6/ Ricky from Trailer Park Boys: ‘Make like a tree and fuck off.’
7/ Perhaps you watched 4 Corners on Monday night. Apart from the babyish simplifications and tendentious analysis, as though the rest of the Middle East did not exist, it was hard to bear the sheer conspicuousness of John Lyons, whose smug face was as much the subject as Israel and Palestine. The self-dramatising presenter who positions themselves as the story is the bane of journalism, although maybe it always has been. Here’s Scoop’s Wenlock Jakes in action: ’Why, once Jakes went out to cover a revolution in one of the Balkan capitals. He overslept in his carriage, woke up at the wrong station, didn’t know any different, got out, went straight to a hotel, and cabled off a thousand-word story about barricades in the streets, flaming churches, machine guns answering the rattle of his typewriter as he wrote, a dead child, like a broken doll, spreadeagled in the deserted roadway below his window — you know. Well they were pretty surprised at his office, getting a story like that from the wrong country, but they trusted Jakes and splashed it in six national newspapers. That day every special in Europe got orders to rush to the new revolution. They arrived in shoals. Everything seemed quiet enough, but it was as much as their jobs were worth to say so, with Jakes filing a thousand words of blood and thunder a day. So they chimed in too. Government stocks dropped, financial panic, state of emergency declared, army mobilized, famine, mutiny – and in less than a week there was an honest to God revolution under way, just as Jakes had said. There’s the power of the press for you.’ And still is, not least at the ABC.
8/ Mind you, conflict in the Middle East may predate even that. This from the foundational text of Arab nationalism, The Awakening of the Arab Nation (1905) by Najib Azouri, when the reigning empire in the region had for four centuries been Ottoman: ‘Two important phenomena…are evident at this moment in Asian Turkey: these are the awakening of the Arab nation and the veiled effort of Jews to reconstitute on a very large scale the ancient monarchy of Israel. These two movements are destined to fight continually until one vanquishes the other. The fate of the entire world will depend on the final outcome of this battle between these two people representing two contrary principles.’ As true as the day it was written, save that Azouri was a Maronite Christian adrift in Paris and the Turks his chief antagonists.
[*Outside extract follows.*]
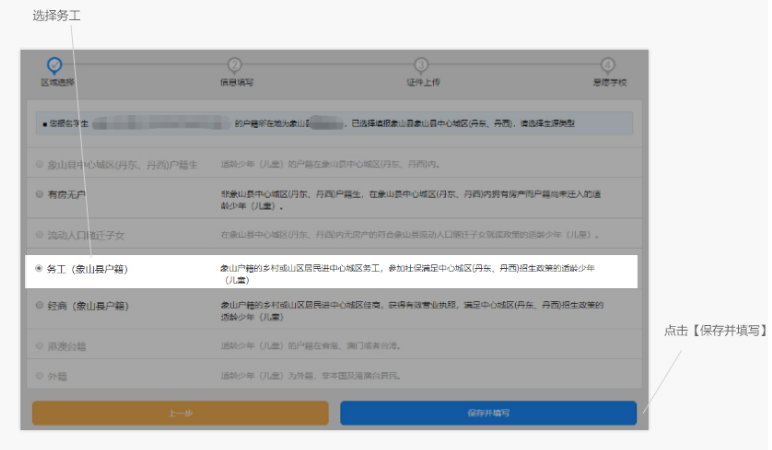Click the 区域选择 step label
This screenshot has width=772, height=450.
[x=57, y=82]
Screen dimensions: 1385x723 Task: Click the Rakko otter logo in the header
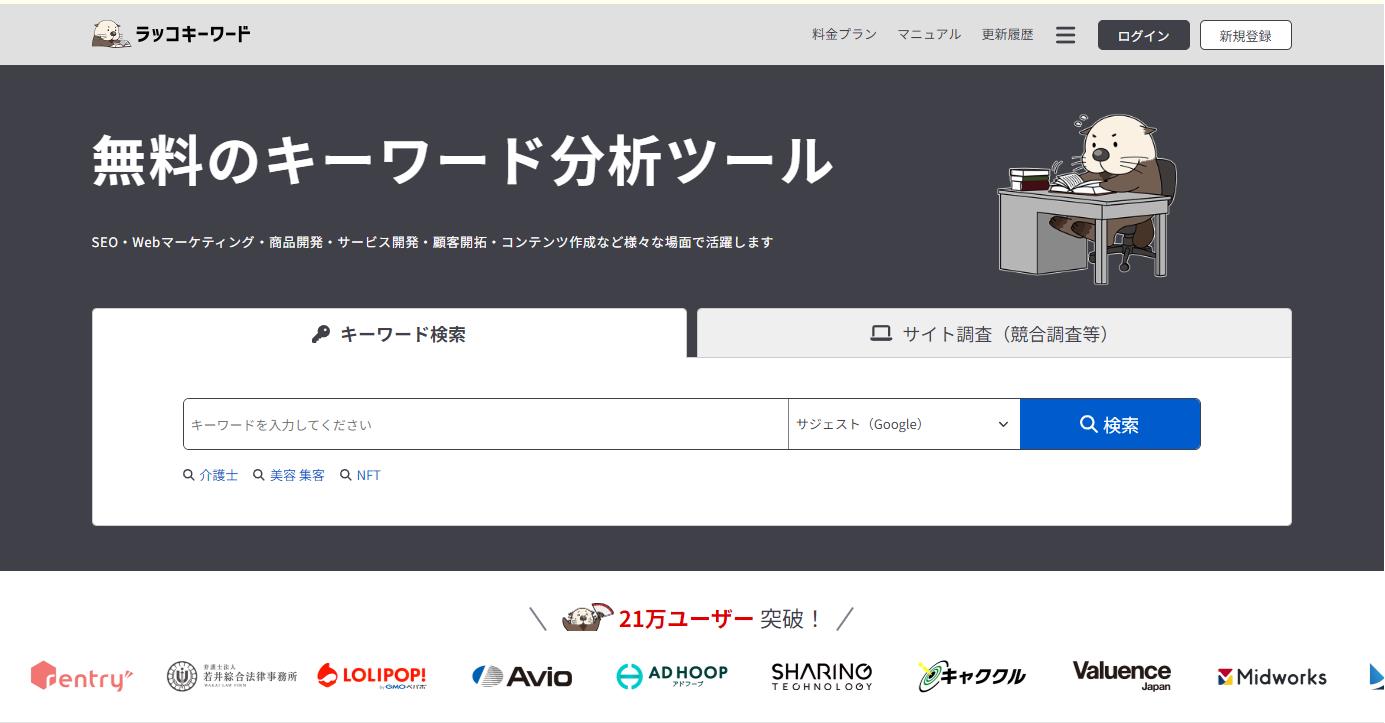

9/ As you can tell, I’m thinking about this quite a lot. Also worth your while are Amos Oz’s lectures on the conflict collected in How to Cure a Fanatic (2012), explaining how a ‘real estate dispute’ has been fanned into a holy war. I am struck by these lines about seeing Israel and Palestine as victims of the same oppressor: ‘Europe, which colonised the Arab world, exploited it, humiliated it, trampled upon its culture, controlled it and used it as an imperialistic playground, is the same Europe which discriminated against the Jews, persecuted them, harassed them and finally mass-murdered them in an unprecedented genocide. Now you would have thought that two victims immediately would develop between themselves a sense of solidarity. But in real life, some of the worst conflicts are precisely the conflicts between two victims of the same oppressor. Two children of the same cruel parent do not necessarily love each other. Very often they see in each other the exact image of the same cruel parent.’
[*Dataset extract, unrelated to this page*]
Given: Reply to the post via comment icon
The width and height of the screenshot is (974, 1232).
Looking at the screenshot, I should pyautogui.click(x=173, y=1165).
10/ On a happier note, beautiful weather for finals this weekend: A grade at home to YP, D grade at Emerald Hill. Go Yarras.
sorry Gideon love your writing but you are totally wrong about John Lyons. And you villify a reporter about a war he has no role in but no mention of John Howard's heinous role in war.
And best of luck to the Yarras GH. Keep up the thought provoking work,, it's a true delight.